#### [EXTRACT TO READ]
● ● ● ● ● ● ●
The findings revealed that DC/T, a measure of subordination, showed no relationship with MTLD or CW age-of-acquisition scores. This absence of a relationship suggests that, in the context of L2 beginning-level learners’ argumentative writing, subordination, which reflects clause-level complexity, is not associated with lexical complexity. On the other hand, DC/T demonstrated a non-linear relationship with bigram MI scores. Among L2 beginning-level learners, using more strongly associated bigrams was associated with greater subordination, but beyond a certain point, this relationship reached a plateau. It is possible that employing more strongly associated bigrams may facilitate increased subordination up to a certain threshold. However, the precise mechanisms underlying this finding are beyond the scope of our study, and further research is warranted. In any case, this study contributes to our understanding by highlighting a supportive relationship between phraseological sophistication and subordination in the argumentative writing of L2 beginning-level learners.
5.3 Relationships between linguistic complexity and writing scores
The third research question aimed to explore the relationship between lexical, phraseological, and syntactic complexity features and holistic writing scores in argumentative writing by EFL beginning-level learners over time. Overall, the results indicated that L2 holistic writing scores exhibited significant associations with CW age-of-acquisition scores, bigram MI scores, CN/T, MLC, and DC/T, but not with MTLD.
In terms of lexical complexity, our findings indicate that over time, higher-rated L2 texts tended to incorporate more sophisticated words, but not necessarily a more diverse range of words. This observation concerning lexical sophistication aligns with prior studies that have reported a positive relationship between lexical sophistication and L2 writing scores (e.g. Kim et al. 2018). However, the finding related to lexical diversity presents a perplexing contrast, especially considering that the scoring rubric emphasizes the use of a wide range of vocabulary. Our findings did not support the notion, as suggested in previous research (e.g. Crossley and McNamara 2012), that greater lexical diversity is associated with higher-rated L2 texts. One possible explanation for this divergence could be that, in line with our finding showing no improvement in lexical diversity among L2 beginning-level learners, the limited diversification of their lexical choices may not have had a noticeable impact on the raters’ assessments of their texts.
● ● ● ● ● ● ●
#### [SHORT EXERCISE 1]
Copy the listing verbatim, beginning at its first line and stopping after the line that contains "coord(990,675)". Leave the pictures out.
The passage and the listing come from unrelated sources.

Records on locating elements on screens
● ● ● ● ● ● ●
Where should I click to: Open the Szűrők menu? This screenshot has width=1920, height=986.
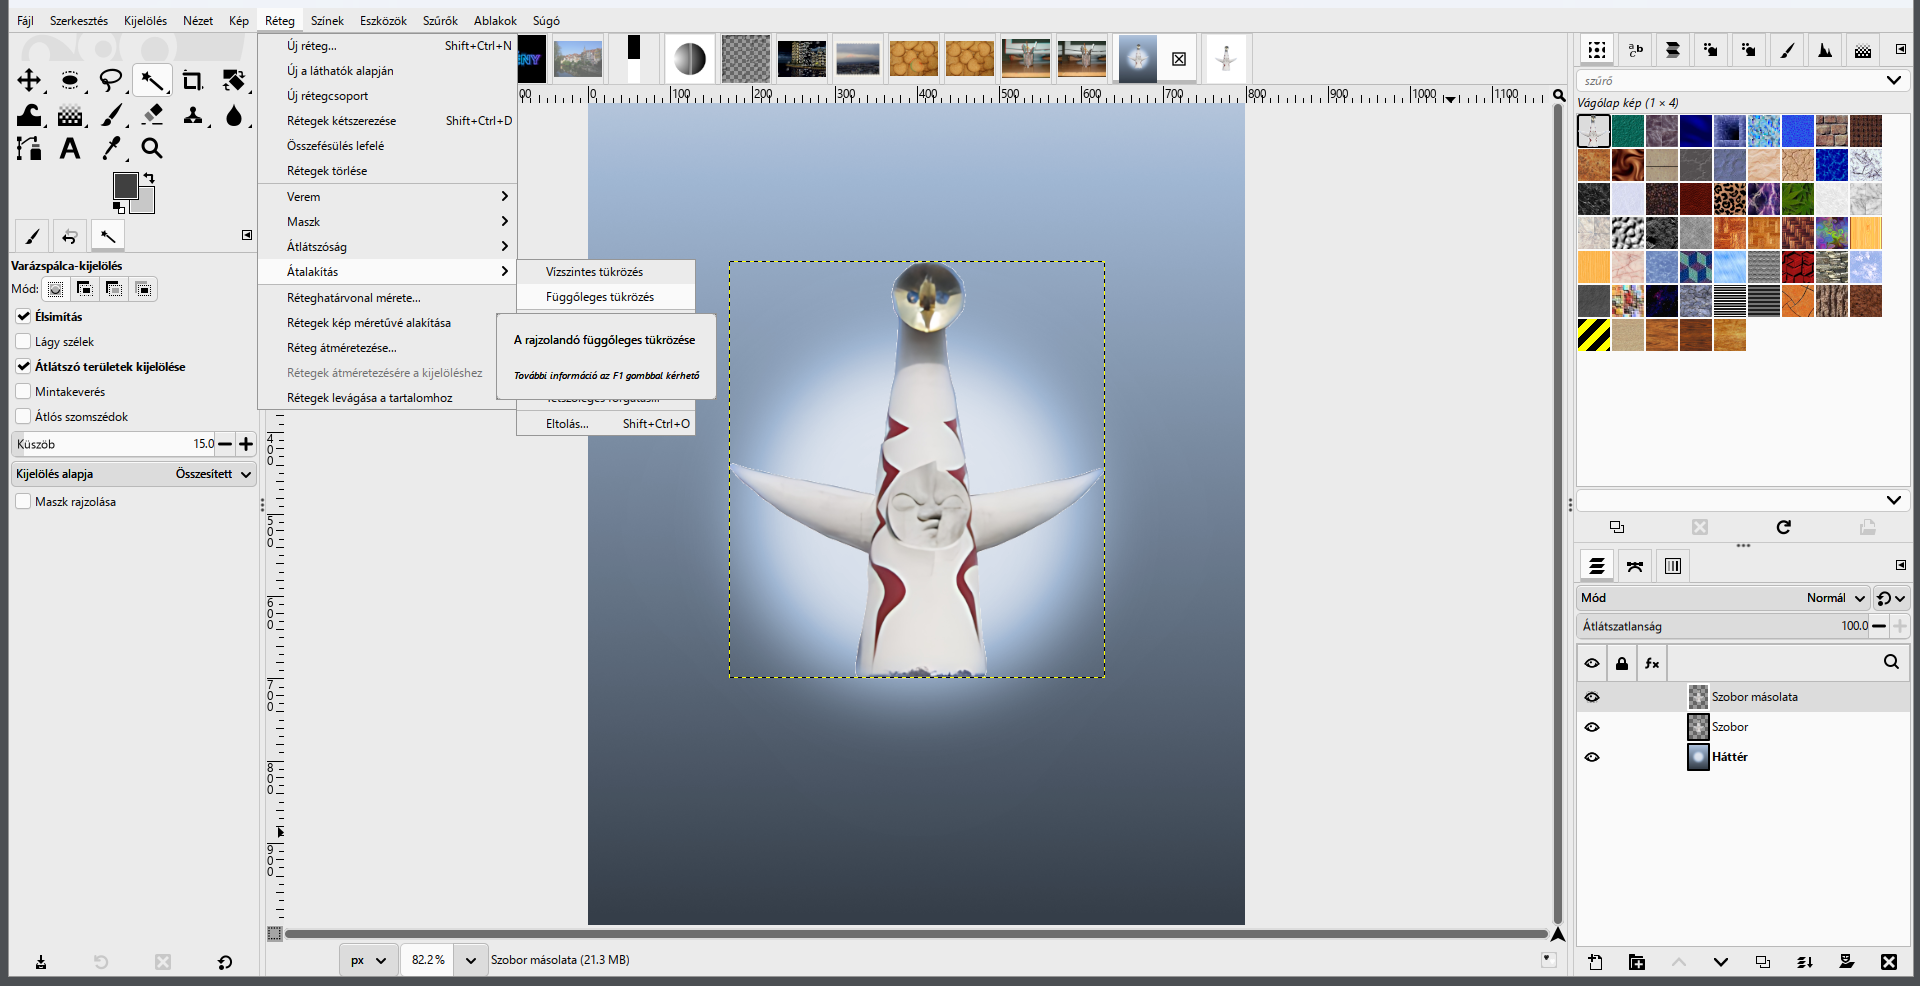pos(440,21)
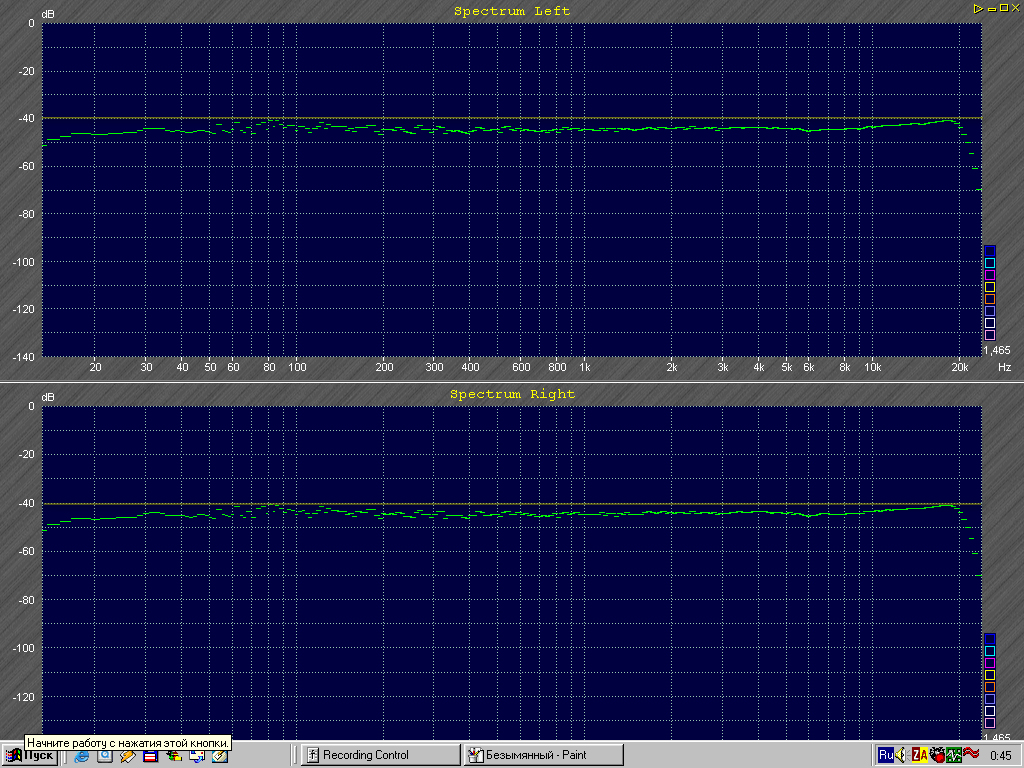Select the yellow swatch in Spectrum Right
The height and width of the screenshot is (768, 1024).
coord(990,675)
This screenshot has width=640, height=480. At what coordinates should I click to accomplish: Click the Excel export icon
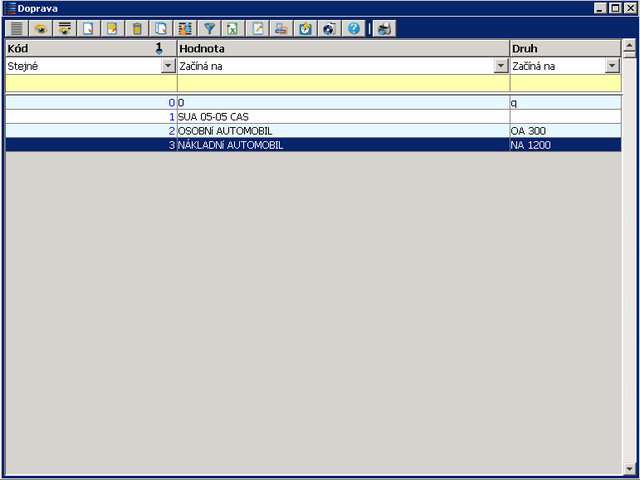[232, 28]
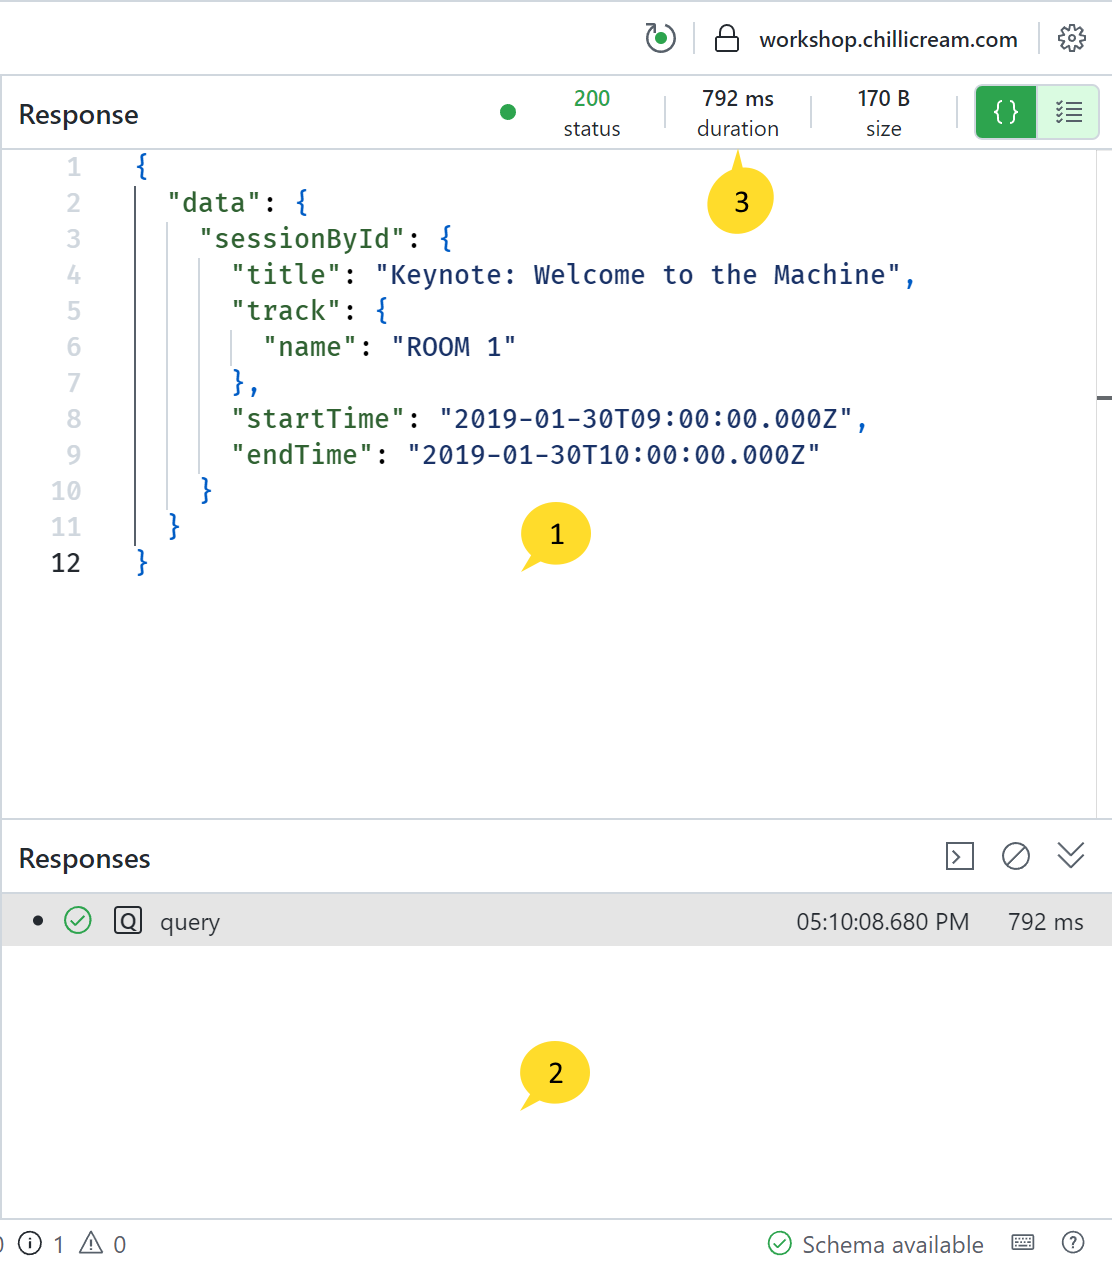Click Schema available status
1112x1266 pixels.
(x=876, y=1244)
● ● ● ● ● ● ●
#### [SHORT EXERCISE 2]
Repeat the passage on linguistic complexity in L2 writing word for word, beginning at the words "5.3 Relationships between" and stopping after "not with MTLD.".

#### [FULL SOLUTION 1]
Where should I click to: Open the Szűrők menu? This screenshot has width=1920, height=986.
pos(440,21)
Select the yellow swatch in Spectrum Right
The height and width of the screenshot is (768, 1024).
coord(990,675)

#### [FULL SOLUTION 2]
5.3 Relationships between linguistic complexity and writing scores
The third research question aimed to explore the relationship between lexical, phraseological, and syntactic complexity features and holistic writing scores in argumentative writing by EFL beginning-level learners over time. Overall, the results indicated that L2 holistic writing scores exhibited significant associations with CW age-of-acquisition scores, bigram MI scores, CN/T, MLC, and DC/T, but not with MTLD.